▶ **Problem statement**: Put these lines into a JSON list of strings, with one string per line and blank lines omitted.

Records for locating displayed items:
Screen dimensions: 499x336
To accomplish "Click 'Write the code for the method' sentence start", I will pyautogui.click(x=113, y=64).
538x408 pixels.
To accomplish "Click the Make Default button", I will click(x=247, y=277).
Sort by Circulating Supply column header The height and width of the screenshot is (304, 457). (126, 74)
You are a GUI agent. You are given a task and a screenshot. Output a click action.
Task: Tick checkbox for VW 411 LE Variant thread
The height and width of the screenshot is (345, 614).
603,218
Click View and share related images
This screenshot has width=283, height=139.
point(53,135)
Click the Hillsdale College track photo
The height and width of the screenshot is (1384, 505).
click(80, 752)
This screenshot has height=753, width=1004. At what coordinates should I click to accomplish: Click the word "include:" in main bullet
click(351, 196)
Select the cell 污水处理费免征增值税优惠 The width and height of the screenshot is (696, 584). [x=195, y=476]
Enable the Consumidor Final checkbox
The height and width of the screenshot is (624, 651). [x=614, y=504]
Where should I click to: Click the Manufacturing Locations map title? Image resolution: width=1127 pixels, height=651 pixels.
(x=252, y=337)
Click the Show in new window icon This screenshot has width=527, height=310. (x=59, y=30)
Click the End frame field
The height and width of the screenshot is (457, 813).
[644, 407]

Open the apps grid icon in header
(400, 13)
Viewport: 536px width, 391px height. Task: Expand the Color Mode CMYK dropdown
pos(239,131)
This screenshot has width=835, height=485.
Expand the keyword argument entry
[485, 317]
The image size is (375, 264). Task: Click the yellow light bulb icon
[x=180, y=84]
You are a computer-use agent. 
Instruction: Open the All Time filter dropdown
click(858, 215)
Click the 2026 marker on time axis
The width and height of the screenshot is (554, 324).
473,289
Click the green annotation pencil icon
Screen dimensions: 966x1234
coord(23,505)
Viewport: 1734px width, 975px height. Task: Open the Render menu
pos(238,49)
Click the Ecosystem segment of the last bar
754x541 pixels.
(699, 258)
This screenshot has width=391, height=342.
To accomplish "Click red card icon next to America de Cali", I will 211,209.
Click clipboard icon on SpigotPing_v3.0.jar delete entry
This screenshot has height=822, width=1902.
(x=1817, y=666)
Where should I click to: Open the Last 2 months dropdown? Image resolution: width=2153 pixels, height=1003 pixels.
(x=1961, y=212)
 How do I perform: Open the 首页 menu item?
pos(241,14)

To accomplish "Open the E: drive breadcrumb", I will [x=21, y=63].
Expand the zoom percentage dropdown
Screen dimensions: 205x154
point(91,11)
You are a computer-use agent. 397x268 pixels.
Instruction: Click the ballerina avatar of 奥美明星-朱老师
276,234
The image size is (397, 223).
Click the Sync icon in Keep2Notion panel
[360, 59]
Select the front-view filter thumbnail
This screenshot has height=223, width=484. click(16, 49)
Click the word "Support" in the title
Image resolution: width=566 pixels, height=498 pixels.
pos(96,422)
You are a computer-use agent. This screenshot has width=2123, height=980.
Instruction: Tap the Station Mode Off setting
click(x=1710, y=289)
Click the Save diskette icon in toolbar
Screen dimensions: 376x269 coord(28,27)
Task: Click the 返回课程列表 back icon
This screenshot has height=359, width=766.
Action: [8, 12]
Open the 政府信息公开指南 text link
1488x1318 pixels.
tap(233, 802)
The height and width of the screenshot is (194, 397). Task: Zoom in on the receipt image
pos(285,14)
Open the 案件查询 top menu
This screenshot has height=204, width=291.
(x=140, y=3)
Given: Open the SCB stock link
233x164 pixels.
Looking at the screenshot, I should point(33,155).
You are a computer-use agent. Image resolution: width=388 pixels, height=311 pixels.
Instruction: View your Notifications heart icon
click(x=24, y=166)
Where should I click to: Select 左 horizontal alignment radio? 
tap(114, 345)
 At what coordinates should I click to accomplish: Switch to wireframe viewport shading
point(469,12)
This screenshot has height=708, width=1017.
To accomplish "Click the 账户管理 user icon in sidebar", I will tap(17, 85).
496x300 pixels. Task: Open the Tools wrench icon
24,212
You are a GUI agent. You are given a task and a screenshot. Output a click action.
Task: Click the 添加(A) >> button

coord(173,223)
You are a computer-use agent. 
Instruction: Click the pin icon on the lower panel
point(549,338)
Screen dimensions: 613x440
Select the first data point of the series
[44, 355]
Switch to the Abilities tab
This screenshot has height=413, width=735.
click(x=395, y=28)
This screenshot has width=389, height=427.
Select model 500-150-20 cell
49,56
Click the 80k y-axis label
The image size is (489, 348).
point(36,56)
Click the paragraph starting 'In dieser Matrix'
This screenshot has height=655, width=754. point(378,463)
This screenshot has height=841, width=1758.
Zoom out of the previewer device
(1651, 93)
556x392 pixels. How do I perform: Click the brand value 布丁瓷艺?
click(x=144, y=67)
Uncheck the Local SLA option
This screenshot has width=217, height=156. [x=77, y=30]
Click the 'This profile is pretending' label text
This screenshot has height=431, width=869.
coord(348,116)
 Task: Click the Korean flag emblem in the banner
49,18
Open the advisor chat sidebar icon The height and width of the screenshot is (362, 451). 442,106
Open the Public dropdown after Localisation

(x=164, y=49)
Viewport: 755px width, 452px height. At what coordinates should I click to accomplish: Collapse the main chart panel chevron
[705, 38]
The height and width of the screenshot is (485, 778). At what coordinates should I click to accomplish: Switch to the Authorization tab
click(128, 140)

▶ **Task solution**:
[
  "Screen dimensions: 499x336",
  "To accomplish \"Click 'Write the code for the method' sentence start\", I will pyautogui.click(x=113, y=64).",
  "538x408 pixels.",
  "To accomplish \"Click the Make Default button\", I will click(x=247, y=277).",
  "Sort by Circulating Supply column header The height and width of the screenshot is (304, 457). (126, 74)",
  "You are a GUI agent. You are given a task and a screenshot. Output a click action.",
  "Task: Tick checkbox for VW 411 LE Variant thread",
  "The height and width of the screenshot is (345, 614).",
  "603,218",
  "Click View and share related images",
  "This screenshot has width=283, height=139.",
  "point(53,135)",
  "Click the Hillsdale College track photo",
  "The height and width of the screenshot is (1384, 505).",
  "click(80, 752)",
  "This screenshot has height=753, width=1004. At what coordinates should I click to accomplish: Click the word \"include:\" in main bullet",
  "click(351, 196)",
  "Select the cell 污水处理费免征增值税优惠 The width and height of the screenshot is (696, 584). [x=195, y=476]",
  "Enable the Consumidor Final checkbox",
  "The height and width of the screenshot is (624, 651). [x=614, y=504]",
  "Where should I click to: Click the Manufacturing Locations map title? Image resolution: width=1127 pixels, height=651 pixels.",
  "(x=252, y=337)",
  "Click the Show in new window icon This screenshot has width=527, height=310. (x=59, y=30)",
  "Click the End frame field",
  "The height and width of the screenshot is (457, 813).",
  "[644, 407]",
  "Open the apps grid icon in header",
  "(400, 13)",
  "Viewport: 536px width, 391px height. Task: Expand the Color Mode CMYK dropdown",
  "pos(239,131)",
  "This screenshot has width=835, height=485.",
  "Expand the keyword argument entry",
  "[485, 317]",
  "The image size is (375, 264). Task: Click the yellow light bulb icon",
  "[x=180, y=84]",
  "You are a computer-use agent. ",
  "Instruction: Open the All Time filter dropdown",
  "click(858, 215)",
  "Click the 2026 marker on time axis",
  "The width and height of the screenshot is (554, 324).",
  "473,289",
  "Click the green annotation pencil icon",
  "Screen dimensions: 966x1234",
  "coord(23,505)",
  "Viewport: 1734px width, 975px height. Task: Open the Render menu",
  "pos(238,49)",
  "Click the Ecosystem segment of the last bar",
  "754x541 pixels.",
  "(699, 258)",
  "This screenshot has width=391, height=342.",
  "To accomplish \"Click red card icon next to America de Cali\", I will 211,209.",
  "Click clipboard icon on SpigotPing_v3.0.jar delete entry",
  "This screenshot has height=822, width=1902.",
  "(x=1817, y=666)",
  "Where should I click to: Open the Last 2 months dropdown? Image resolution: width=2153 pixels, height=1003 pixels.",
  "(x=1961, y=212)",
  " How do I perform: Open the 首页 menu item?",
  "pos(241,14)",
  "To accomplish \"Open the E: drive breadcrumb\", I will [x=21, y=63].",
  "Expand the zoom percentage dropdown",
  "Screen dimensions: 205x154",
  "point(91,11)",
  "You are a computer-use agent. 397x268 pixels.",
  "Instruction: Click the ballerina avatar of 奥美明星-朱老师",
  "276,234",
  "The image size is (397, 223).",
  "Click the Sync icon in Keep2Notion panel",
  "[360, 59]",
  "Select the front-view filter thumbnail",
  "This screenshot has height=223, width=484. click(16, 49)",
  "Click the word \"Support\" in the title",
  "Image resolution: width=566 pixels, height=498 pixels.",
  "pos(96,422)",
  "You are a computer-use agent. This screenshot has width=2123, height=980.",
  "Instruction: Tap the Station Mode Off setting",
  "click(x=1710, y=289)",
  "Click the Save diskette icon in toolbar",
  "Screen dimensions: 376x269 coord(28,27)",
  "Task: Click the 返回课程列表 back icon",
  "This screenshot has height=359, width=766.",
  "Action: [8, 12]",
  "Open the 政府信息公开指南 text link",
  "1488x1318 pixels.",
  "tap(233, 802)",
  "The height and width of the screenshot is (194, 397). Task: Zoom in on the receipt image",
  "pos(285,14)",
  "Open the 案件查询 top menu",
  "This screenshot has height=204, width=291.",
  "(x=140, y=3)",
  "Given: Open the SCB stock link",
  "233x164 pixels.",
  "Looking at the screenshot, I should point(33,155).",
  "You are a computer-use agent. Image resolution: width=388 pixels, height=311 pixels.",
  "Instruction: View your Notifications heart icon",
  "click(x=24, y=166)",
  "Where should I click to: Select 左 horizontal alignment radio? ",
  "tap(114, 345)",
  " At what coordinates should I click to accomplish: Switch to wireframe viewport shading",
  "point(469,12)",
  "This screenshot has height=708, width=1017.",
  "To accomplish \"Click the 账户管理 user icon in sidebar\", I will tap(17, 85).",
  "496x300 pixels. Task: Open the Tools wrench icon",
  "24,212",
  "You are a GUI agent. You are given a task and a screenshot. Output a click action.",
  "Task: Click the 添加(A) >> button",
  "coord(173,223)",
  "You are a computer-use agent. ",
  "Instruction: Click the pin icon on the lower panel",
  "point(549,338)",
  "Screen dimensions: 613x440",
  "Select the first data point of the series",
  "[44, 355]",
  "Switch to the Abilities tab",
  "This screenshot has height=413, width=735.",
  "click(x=395, y=28)",
  "This screenshot has width=389, height=427.",
  "Select model 500-150-20 cell",
  "49,56",
  "Click the 80k y-axis label",
  "The image size is (489, 348).",
  "point(36,56)",
  "Click the paragraph starting 'In dieser Matrix'",
  "This screenshot has height=655, width=754. point(378,463)",
  "This screenshot has height=841, width=1758.",
  "Zoom out of the previewer device",
  "(1651, 93)",
  "556x392 pixels. How do I perform: Click the brand value 布丁瓷艺?",
  "click(x=144, y=67)",
  "Uncheck the Local SLA option",
  "This screenshot has width=217, height=156. [x=77, y=30]",
  "Click the 'This profile is pretending' label text",
  "This screenshot has height=431, width=869.",
  "coord(348,116)",
  " Task: Click the Korean flag emblem in the banner",
  "49,18",
  "Open the advisor chat sidebar icon The height and width of the screenshot is (362, 451). 442,106",
  "Open the Public dropdown after Localisation",
  "(x=164, y=49)",
  "Viewport: 755px width, 452px height. At what coordinates should I click to accomplish: Collapse the main chart panel chevron",
  "[705, 38]",
  "The height and width of the screenshot is (485, 778). At what coordinates should I click to accomplish: Switch to the Authorization tab",
  "click(128, 140)"
]